X

Türkiye’de doğup dünyaya yayılan Global Wellness Day hakkında kurucusu Belgin Aksoy’la konuştuk

Global Wellness Day’in kurucusu Belgin Aksoy, hayatını “Bir gün tüm yaşamınızı değiştirebilir.” sloganı ile yaşıyor. 13 Haziran Cumartesi günü Maçka Parkı’nda gerçekleşecek olan iyi yaşam günü etkinliği öncesinde kendisiyle keyifli bir röportaj yaparak merak ettiğiniz tüm detayları sizler için sorduk.

Kendinizden bahseder misiniz?

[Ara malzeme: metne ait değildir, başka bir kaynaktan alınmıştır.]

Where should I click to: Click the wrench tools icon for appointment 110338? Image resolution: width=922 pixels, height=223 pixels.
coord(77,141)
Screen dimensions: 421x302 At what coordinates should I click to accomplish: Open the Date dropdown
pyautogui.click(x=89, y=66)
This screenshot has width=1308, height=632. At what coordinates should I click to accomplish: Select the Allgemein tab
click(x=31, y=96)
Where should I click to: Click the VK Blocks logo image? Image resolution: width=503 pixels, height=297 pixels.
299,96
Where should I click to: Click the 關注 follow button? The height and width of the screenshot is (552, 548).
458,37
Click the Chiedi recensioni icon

Belgin Aksoy kimdir?

1995 yılında Institute Hotelier Cesar Ritz’ten mezun olduktan sonra Richmond İstanbul otelinin muhasebe departmanında başlayan çalışma hayatıma, bugün Aksoy Grup Yönetim Kurulu Üyesi ve Richmond International kreatif direktörü olarak devam ediyorum. Bir yandan da Türk Kalp Vakfı Mütevelli Heyet Üyesi ve İcra Kurulu Başkan Yardımcılığı görevini üstleniyor. Sağlık vakıflarını desteklemenin yanı sıra, sosyal wellness projelerine liderlik ediyor ve uluslararası Spa& Wellness organizasyonlarına konuşmacı olarak katılıyorum. Global Wellness Day’in kurucusu iyi yaşam hayatımın odak noktasını oluşturuyor.

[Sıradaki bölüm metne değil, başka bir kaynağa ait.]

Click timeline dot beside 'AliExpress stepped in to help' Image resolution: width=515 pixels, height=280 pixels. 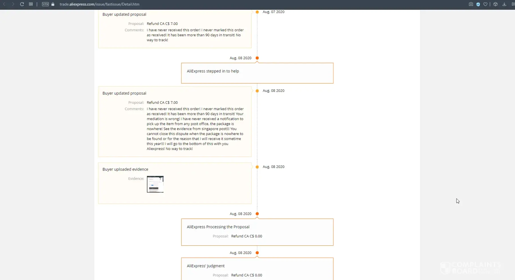point(257,58)
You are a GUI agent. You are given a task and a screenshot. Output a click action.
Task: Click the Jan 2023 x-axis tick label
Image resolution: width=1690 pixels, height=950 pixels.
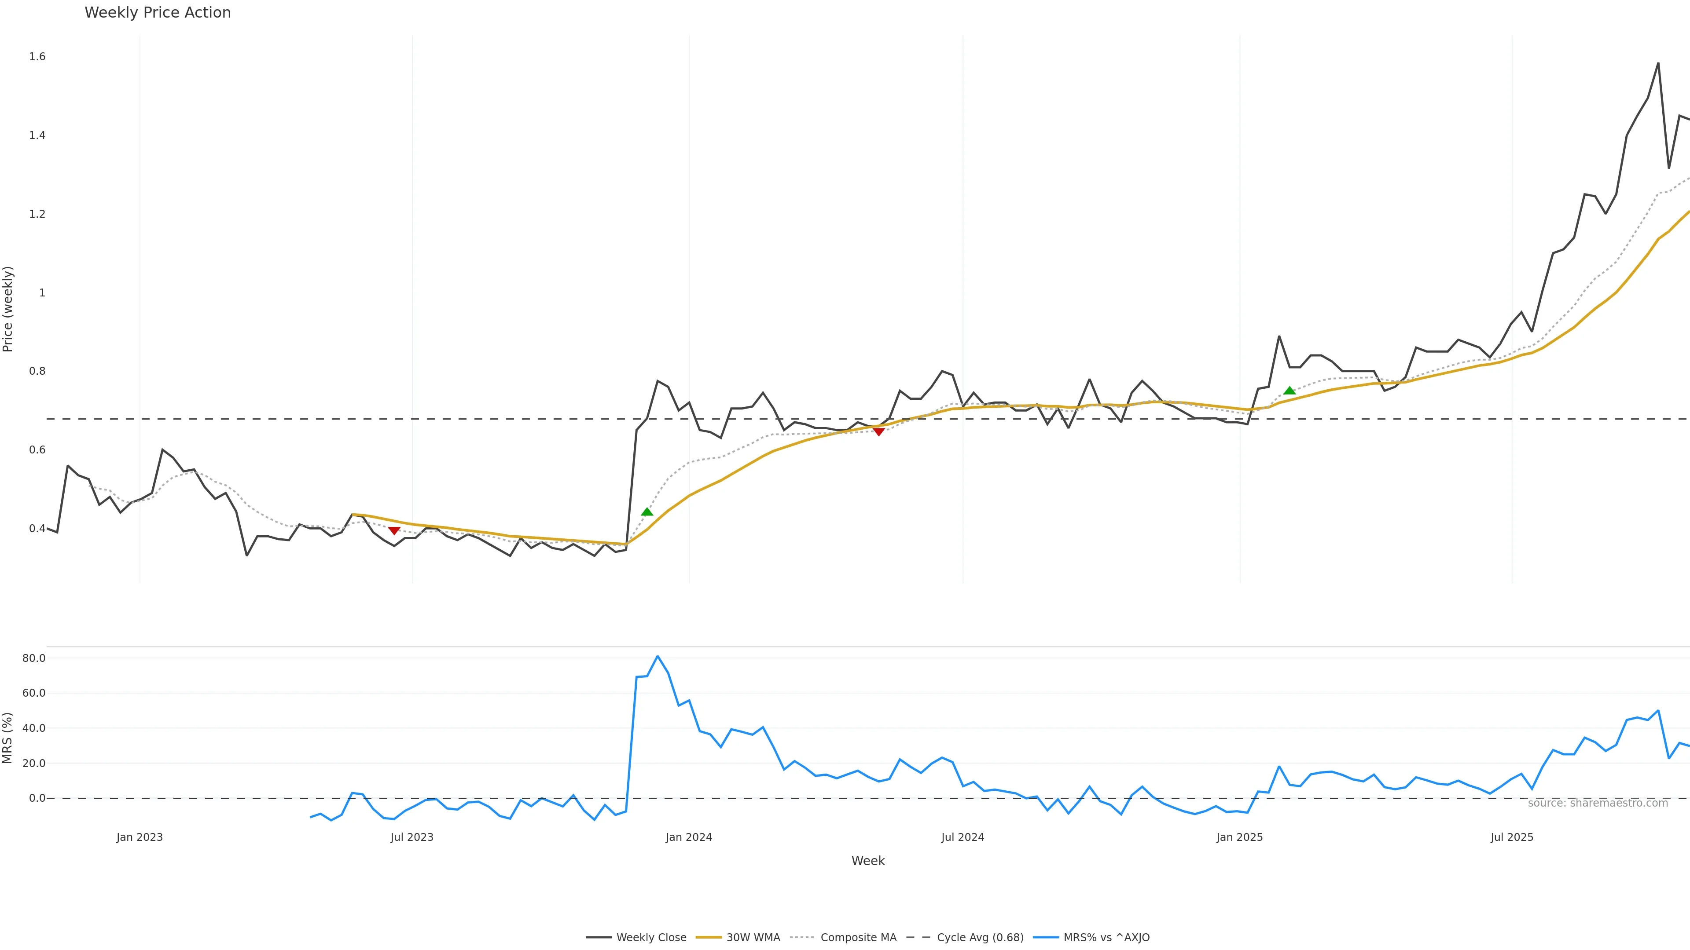(140, 837)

Global Wellness Day’in hikayesi nasıl başladı? Temel amacı nedir?

Yeryüzünde yedi milyar insan yaşıyor. Tüm insanlığın ortak tek bir hayali var; daha iyi bir yaşam sürmek. Dünyada birçok özel gün varken “İyi Yaşam”a adanmış bir gün olmadığını fark ettim. Bu düşünce 2012 yılında aklımda şekillendiğinde biraz araştırma yaptım. “Bu kıymetli gün neden Türkiye’den çıkmasın?” dedim. 2012 yılında serüvenine başlayan Global Wellness Day’in Türkiye sınırları dahilinde yayılmasını sağladığımız hareket, dünyanın dört bir yanında çok büyük ilgi gördü. 2015 yılında geldiğimiz nokta ve halen ülke sayısının artması, ne kadar doğru bir yolda yürüdüğümüzü gösteriyor.

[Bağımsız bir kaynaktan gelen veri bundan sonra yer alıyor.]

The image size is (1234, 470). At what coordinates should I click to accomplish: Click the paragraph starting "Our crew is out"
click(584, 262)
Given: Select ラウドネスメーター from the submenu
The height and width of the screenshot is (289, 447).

Global Wellness Day, her yıl Haziran ayının ikinci Cumartesi günü kutlanan, Türkiye’de doğup 5 kıtada 71 ülkeye yayılmış “İyi Yaşam”a adanmış ve hiçbir ticari amaç gütmeyen uluslararası bir özel gündür.

Global Wellness Day Türkiye’deki aktiviteleri nelerdir? Dünya çapında neler yapıyor?

2012 yılından bu yana kutlanan Global Wellness Day, bu sene 13 Haziran 2015 Cumartesi günü Maçka Parkı’nda iyi yaşama gönül vermiş herkesi bir araya getirerek 5 kıta ve 71 ülke ile aynı anda kutlanacak.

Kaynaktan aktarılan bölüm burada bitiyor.